Bolivia, Mexico and Panama today signed and ratified a series of Organization of American States treaties, reaffirming their commitment to the inter-American legal system.

Ambassador Marcelo Ostria Trigo of Bolivia deposited with Secretary General César Gaviria the instrument whereby his government ratified the Convention to Prevent and Punish Acts of Terrorism Taking the Form of Crimes against Persons and Related Extortion that are of International Significance. Fifteen member states have ratified this treaty that was signed in Washington, D.C., in February 1971.

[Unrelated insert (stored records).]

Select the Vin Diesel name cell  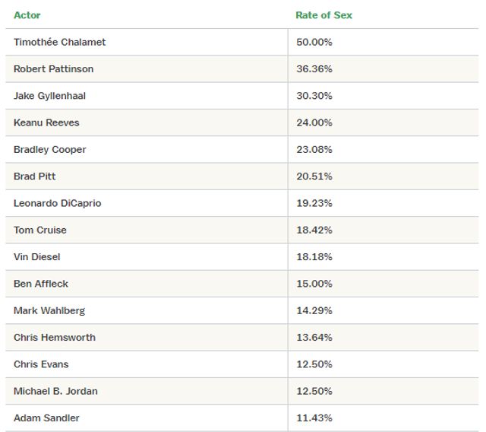point(37,257)
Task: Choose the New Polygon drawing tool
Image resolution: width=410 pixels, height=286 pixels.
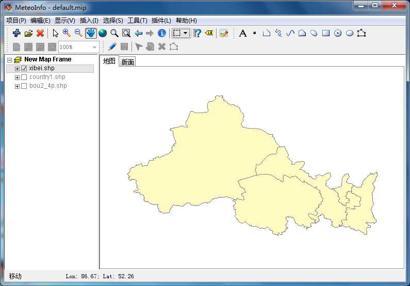Action: coord(302,34)
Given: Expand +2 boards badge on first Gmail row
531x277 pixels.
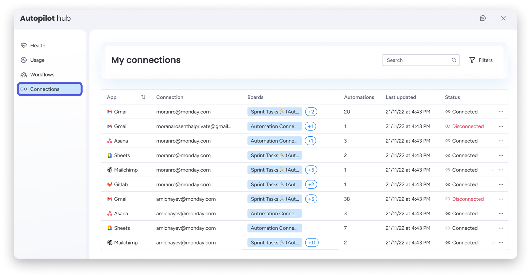Looking at the screenshot, I should pos(311,112).
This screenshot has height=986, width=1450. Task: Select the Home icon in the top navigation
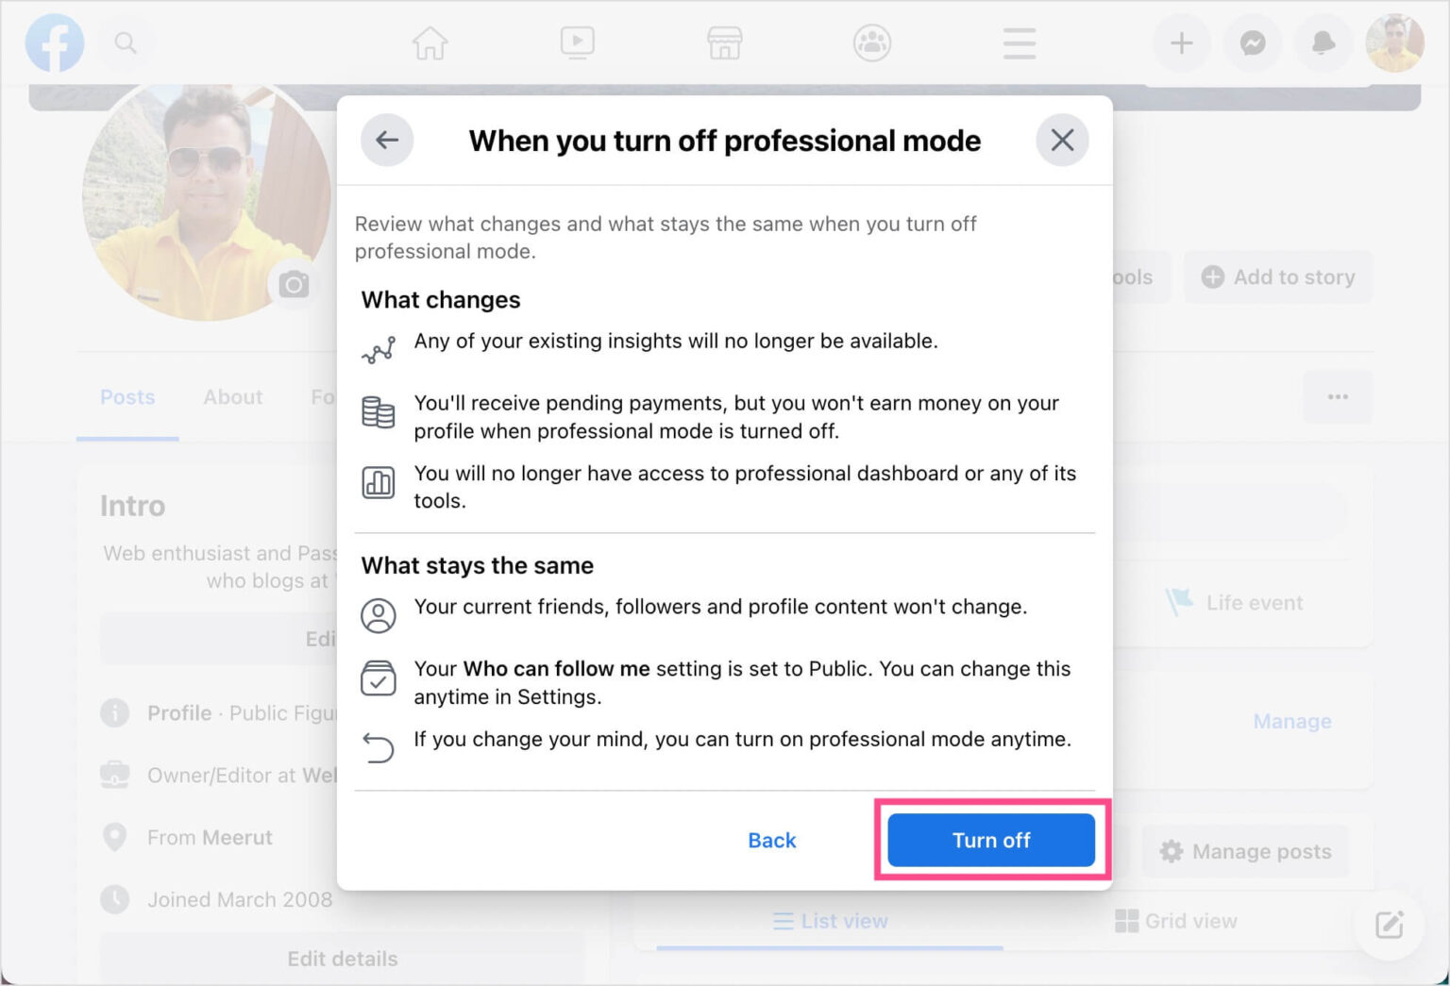[430, 42]
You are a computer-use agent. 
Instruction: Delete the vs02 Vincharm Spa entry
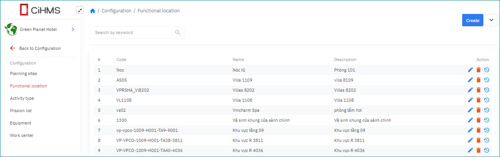pyautogui.click(x=478, y=110)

In another brief ceremony, Mexico's Ambassador to the OAS, Miguel Ruiz Cabañas, deposited ratification instruments for the Inter-American Convention on Forced Disappearance of Persons, adopted in Belém do Pará, Brazil, in June 1994. Ten states have so far ratified this Convention.

The Mexican diplomat also partially withdrew the interpretative statements and reservation his government had registered when it acceded to the American Convention on Human Rights, which was signed in San José, Costa Rica, in November 1969.

Panama's Ambassador to the OAS, Juan Manuel Castulovich, signed on his government's behalf the Inter-American Convention on an International Amateur Radio Operator Permit. This hemispheric instrument was signed in Haiti in June 1995 and has seven ratifying states so far.